━━━ GIVEN DATA
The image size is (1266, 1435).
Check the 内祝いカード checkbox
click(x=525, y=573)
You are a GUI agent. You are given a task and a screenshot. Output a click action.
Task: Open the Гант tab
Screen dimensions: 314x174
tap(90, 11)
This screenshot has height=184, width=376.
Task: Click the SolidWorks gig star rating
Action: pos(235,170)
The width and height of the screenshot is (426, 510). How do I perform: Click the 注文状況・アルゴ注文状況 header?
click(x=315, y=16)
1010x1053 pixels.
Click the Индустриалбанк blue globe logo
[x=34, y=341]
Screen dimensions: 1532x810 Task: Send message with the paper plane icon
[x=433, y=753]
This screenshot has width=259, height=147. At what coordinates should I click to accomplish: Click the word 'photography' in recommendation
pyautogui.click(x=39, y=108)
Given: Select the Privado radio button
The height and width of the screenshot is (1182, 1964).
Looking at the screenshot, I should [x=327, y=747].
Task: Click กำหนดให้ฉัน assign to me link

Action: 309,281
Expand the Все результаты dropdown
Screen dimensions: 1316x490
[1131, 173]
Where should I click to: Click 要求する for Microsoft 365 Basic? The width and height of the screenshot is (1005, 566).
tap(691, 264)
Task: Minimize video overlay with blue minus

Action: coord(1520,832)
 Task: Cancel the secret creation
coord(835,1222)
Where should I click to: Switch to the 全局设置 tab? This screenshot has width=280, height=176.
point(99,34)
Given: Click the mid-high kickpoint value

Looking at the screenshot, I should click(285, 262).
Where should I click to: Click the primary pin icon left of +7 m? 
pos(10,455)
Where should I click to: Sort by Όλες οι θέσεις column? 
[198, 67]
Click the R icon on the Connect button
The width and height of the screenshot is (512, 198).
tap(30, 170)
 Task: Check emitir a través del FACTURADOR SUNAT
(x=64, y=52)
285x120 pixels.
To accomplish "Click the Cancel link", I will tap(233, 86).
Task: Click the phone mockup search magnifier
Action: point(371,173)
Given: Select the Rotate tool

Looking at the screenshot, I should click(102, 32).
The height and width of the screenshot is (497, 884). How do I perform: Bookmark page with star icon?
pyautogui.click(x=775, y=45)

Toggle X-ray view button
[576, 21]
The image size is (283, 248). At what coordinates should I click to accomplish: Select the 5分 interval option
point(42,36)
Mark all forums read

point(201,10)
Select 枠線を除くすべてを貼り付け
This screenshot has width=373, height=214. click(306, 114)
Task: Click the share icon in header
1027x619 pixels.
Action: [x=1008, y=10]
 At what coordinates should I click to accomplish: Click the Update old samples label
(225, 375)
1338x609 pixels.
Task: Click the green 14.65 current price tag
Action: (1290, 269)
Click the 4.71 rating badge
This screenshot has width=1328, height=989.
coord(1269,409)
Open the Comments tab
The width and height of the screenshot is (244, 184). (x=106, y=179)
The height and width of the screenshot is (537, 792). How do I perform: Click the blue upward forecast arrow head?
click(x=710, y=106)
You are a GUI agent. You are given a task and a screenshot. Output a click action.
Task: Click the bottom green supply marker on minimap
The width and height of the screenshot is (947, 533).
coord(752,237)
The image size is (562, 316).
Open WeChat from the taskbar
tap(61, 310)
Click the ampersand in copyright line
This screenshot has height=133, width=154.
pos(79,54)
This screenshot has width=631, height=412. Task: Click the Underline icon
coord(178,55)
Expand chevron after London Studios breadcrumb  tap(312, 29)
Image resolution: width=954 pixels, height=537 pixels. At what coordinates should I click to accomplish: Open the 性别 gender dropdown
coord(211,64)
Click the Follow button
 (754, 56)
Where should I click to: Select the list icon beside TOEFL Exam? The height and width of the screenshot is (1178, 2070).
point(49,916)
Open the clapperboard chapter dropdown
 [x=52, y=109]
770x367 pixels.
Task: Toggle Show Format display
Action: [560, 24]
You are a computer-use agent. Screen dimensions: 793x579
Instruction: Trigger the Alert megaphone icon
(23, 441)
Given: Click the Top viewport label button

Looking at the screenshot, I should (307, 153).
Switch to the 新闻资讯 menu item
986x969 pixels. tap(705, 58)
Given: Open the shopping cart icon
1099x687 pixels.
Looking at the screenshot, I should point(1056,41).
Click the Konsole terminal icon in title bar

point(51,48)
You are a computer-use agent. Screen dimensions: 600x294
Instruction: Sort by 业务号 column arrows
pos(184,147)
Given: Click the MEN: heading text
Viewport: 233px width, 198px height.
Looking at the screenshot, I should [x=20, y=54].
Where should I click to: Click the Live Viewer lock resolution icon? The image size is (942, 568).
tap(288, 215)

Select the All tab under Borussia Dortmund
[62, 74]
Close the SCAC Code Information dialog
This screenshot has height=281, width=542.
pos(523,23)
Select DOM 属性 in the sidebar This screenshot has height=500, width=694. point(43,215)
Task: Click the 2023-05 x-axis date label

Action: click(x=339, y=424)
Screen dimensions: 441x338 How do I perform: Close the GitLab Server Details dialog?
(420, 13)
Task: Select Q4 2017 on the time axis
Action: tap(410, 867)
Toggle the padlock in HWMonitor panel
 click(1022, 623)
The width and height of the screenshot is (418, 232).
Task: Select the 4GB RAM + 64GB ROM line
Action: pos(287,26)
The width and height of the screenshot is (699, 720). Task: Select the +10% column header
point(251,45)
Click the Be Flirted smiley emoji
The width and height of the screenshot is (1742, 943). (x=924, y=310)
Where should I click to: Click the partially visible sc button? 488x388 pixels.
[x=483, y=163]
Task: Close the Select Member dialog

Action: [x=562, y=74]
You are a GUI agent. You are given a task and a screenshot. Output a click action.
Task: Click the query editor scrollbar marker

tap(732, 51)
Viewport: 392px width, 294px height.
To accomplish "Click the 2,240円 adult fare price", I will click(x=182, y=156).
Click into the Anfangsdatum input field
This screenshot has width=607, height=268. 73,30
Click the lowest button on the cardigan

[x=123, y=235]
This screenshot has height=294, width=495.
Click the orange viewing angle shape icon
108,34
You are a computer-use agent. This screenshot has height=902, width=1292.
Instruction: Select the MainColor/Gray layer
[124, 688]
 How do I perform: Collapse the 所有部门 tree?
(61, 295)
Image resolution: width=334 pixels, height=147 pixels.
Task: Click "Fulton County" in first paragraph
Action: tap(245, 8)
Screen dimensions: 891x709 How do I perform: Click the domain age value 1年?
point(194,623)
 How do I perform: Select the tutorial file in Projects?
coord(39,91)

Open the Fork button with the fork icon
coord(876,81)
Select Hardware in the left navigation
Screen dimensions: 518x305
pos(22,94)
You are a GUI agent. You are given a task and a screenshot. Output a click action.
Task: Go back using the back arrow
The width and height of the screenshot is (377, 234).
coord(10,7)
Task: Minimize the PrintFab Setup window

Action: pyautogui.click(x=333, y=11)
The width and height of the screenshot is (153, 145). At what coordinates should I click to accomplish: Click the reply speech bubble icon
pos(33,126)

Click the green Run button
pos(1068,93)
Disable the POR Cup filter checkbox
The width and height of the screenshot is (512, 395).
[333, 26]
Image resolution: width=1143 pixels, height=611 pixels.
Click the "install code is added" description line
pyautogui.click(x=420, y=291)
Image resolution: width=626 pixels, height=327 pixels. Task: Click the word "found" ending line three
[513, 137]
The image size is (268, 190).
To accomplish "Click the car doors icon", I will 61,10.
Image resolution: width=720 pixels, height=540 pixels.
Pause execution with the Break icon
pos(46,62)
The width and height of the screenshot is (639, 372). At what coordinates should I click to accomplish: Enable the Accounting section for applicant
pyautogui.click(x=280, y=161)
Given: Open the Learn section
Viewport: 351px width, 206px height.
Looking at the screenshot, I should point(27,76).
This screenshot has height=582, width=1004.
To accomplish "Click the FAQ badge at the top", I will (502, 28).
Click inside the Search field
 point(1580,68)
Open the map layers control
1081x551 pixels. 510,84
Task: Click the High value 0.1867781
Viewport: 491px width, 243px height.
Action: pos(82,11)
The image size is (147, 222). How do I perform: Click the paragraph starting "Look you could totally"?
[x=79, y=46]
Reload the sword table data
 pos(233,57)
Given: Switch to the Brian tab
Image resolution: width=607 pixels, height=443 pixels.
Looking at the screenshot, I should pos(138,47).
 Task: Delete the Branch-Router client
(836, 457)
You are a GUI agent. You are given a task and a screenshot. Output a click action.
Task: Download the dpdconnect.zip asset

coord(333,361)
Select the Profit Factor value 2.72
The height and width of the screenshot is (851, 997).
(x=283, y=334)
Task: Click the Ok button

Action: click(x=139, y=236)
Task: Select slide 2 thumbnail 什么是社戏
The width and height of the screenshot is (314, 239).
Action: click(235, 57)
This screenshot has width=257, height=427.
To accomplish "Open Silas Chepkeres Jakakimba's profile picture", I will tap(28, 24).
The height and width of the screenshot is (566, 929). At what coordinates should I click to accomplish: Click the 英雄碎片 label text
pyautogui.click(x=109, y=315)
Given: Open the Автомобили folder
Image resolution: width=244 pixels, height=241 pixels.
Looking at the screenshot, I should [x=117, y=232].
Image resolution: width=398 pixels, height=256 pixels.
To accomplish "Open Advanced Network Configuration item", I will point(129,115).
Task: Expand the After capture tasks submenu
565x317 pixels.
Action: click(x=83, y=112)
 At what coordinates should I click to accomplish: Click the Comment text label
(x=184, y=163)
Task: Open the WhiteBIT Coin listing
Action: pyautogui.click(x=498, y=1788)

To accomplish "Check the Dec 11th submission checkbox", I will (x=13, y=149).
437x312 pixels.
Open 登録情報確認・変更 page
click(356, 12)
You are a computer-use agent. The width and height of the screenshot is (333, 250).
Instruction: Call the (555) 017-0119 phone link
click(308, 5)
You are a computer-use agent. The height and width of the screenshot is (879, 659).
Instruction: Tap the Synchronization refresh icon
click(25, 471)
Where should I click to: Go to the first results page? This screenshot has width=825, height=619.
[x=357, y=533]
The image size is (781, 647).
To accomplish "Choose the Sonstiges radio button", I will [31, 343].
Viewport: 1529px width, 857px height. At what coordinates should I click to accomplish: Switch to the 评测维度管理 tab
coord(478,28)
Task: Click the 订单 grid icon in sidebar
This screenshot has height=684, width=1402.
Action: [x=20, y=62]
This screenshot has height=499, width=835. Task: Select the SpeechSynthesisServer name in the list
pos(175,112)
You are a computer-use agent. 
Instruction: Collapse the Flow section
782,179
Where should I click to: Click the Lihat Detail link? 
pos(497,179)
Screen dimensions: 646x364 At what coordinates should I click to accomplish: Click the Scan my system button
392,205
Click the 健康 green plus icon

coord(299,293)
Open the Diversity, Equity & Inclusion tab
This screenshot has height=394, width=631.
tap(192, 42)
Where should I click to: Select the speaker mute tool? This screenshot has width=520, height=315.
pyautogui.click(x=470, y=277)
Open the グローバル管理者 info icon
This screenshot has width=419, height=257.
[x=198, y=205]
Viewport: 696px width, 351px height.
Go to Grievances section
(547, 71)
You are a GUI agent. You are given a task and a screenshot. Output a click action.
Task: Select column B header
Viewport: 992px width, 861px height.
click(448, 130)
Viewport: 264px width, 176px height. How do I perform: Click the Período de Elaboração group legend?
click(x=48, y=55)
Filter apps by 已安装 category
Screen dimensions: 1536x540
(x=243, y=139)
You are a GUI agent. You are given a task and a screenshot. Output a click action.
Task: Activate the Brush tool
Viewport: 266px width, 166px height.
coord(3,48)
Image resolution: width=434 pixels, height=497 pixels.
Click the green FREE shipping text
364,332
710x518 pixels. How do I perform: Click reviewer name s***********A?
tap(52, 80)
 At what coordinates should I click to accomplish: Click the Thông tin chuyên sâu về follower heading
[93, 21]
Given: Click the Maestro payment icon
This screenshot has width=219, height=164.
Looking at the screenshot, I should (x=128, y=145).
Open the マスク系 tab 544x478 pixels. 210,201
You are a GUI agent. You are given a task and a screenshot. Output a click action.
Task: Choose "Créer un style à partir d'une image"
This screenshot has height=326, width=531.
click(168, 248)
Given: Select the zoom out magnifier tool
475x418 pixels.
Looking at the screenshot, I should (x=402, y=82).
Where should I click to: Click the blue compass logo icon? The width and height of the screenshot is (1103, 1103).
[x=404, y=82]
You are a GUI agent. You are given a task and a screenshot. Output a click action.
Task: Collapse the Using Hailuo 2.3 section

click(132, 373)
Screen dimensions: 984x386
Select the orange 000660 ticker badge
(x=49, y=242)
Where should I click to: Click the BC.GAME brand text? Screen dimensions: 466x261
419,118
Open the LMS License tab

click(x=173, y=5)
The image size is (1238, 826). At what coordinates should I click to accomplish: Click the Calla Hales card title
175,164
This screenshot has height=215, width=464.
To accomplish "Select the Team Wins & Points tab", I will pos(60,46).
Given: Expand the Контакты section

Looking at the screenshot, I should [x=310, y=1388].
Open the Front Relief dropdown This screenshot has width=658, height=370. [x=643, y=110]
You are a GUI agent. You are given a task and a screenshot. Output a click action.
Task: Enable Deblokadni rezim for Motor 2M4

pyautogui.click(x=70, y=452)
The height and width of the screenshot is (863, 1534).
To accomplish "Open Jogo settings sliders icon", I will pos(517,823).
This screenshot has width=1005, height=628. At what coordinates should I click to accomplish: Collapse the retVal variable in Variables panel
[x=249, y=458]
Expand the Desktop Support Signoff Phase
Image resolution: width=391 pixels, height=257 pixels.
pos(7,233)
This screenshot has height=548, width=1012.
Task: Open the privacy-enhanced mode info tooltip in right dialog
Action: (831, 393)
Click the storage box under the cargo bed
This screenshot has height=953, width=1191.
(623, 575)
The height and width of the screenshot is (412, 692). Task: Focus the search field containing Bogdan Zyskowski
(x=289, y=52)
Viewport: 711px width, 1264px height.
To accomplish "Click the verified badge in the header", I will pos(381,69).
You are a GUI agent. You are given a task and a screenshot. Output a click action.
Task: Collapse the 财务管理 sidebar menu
━━━━━━
Render the stretch of entries above, from the first line through the line containing "pos(10,455)", as a Markdown table with columns Row and Text. Give each line its own numbered row and omit blank lines.

THE COMPLETED TASK
| Row | Text |
|---|---|
| 1 | The image size is (1266, 1435). |
| 2 | Check the 内祝いカード checkbox |
| 3 | click(x=525, y=573) |
| 4 | You are a GUI agent. You are given a task and a screenshot. Output a click action. |
| 5 | Task: Open the Гант tab |
| 6 | Screen dimensions: 314x174 |
| 7 | tap(90, 11) |
| 8 | This screenshot has height=184, width=376. |
| 9 | Task: Click the SolidWorks gig star rating |
| 10 | Action: pos(235,170) |
| 11 | The width and height of the screenshot is (426, 510). How do I perform: Click the 注文状況・アルゴ注文状況 header? |
| 12 | click(x=315, y=16) |
| 13 | 1010x1053 pixels. |
| 14 | Click the Индустриалбанк blue globe logo |
| 15 | [x=34, y=341] |
| 16 | Screen dimensions: 1532x810 Task: Send message with the paper plane icon |
| 17 | [x=433, y=753] |
| 18 | This screenshot has width=259, height=147. At what coordinates should I click to accomplish: Click the word 'photography' in recommendation |
| 19 | pyautogui.click(x=39, y=108) |
| 20 | Given: Select the Privado radio button |
| 21 | The height and width of the screenshot is (1182, 1964). |
| 22 | Looking at the screenshot, I should [x=327, y=747]. |
| 23 | Task: Click กำหนดให้ฉัน assign to me link |
| 24 | Action: 309,281 |
| 25 | Expand the Все результаты dropdown |
| 26 | Screen dimensions: 1316x490 |
| 27 | [1131, 173] |
| 28 | Where should I click to: Click 要求する for Microsoft 365 Basic? The width and height of the screenshot is (1005, 566). |
| 29 | tap(691, 264) |
| 30 | Task: Minimize video overlay with blue minus |
| 31 | Action: coord(1520,832) |
| 32 |  Task: Cancel the secret creation |
| 33 | coord(835,1222) |
| 34 | Where should I click to: Switch to the 全局设置 tab? This screenshot has width=280, height=176. |
| 35 | point(99,34) |
| 36 | Given: Click the mid-high kickpoint value |
| 37 | Looking at the screenshot, I should click(285, 262). |
| 38 | Where should I click to: Click the primary pin icon left of +7 m?  |
| 39 | pos(10,455) |